Another way to think of the difference between Ladder and FB is: Ladder visualises the flow of logical states better, whereas FB visualises the flow of the data better.
A single rung of ladder is a very powerful display of a the conditions within a single logical statement, the user can spot at a glance exactly the true/false state and why. But the inherent weakness of ladder is that is does not impose on the programmer any defined way to organise the data flow. Much of the skill of writing good ladder is all about organising and commenting the data so that others can follow it.
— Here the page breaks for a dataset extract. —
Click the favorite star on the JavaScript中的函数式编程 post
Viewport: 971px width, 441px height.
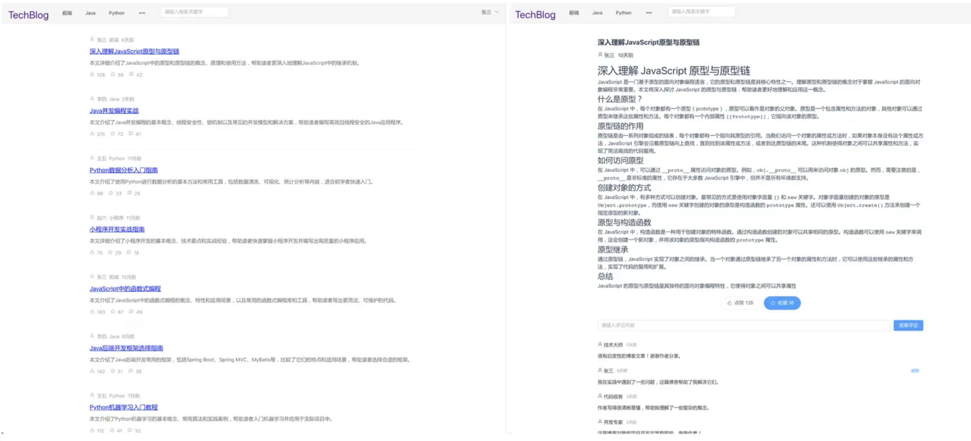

By contrast FB explicitly displays all the data links from one block to another. This makes it very easy to follow a piece of information around a program, and for example, when using FB you find yourself using "cross reference" far less often. However the weakness of FB is that you HAVE to think about what each Block is doing. On the page an AND block and an OR block look just them same, so the user has to be able to mentally track what each one does.
From this falls the observation that ladder is a better language when state and sequences are the dominant information, and FB is the better langauage when data is the dominant information. Of course it is quite possible to write perfectly good systems with only ladder, or only in FB and this kind of choice will reflect the experience and background of the programmer.
Just to add another thought to this... ControlLogix allows the user to link multiple statements on the same rung. This means that the data output of one statement can directly flow onto the input conditions of the next. Once you get used to this it dawns on you that this is a kind of half-way house towards combining the strengths of ladder and FB together.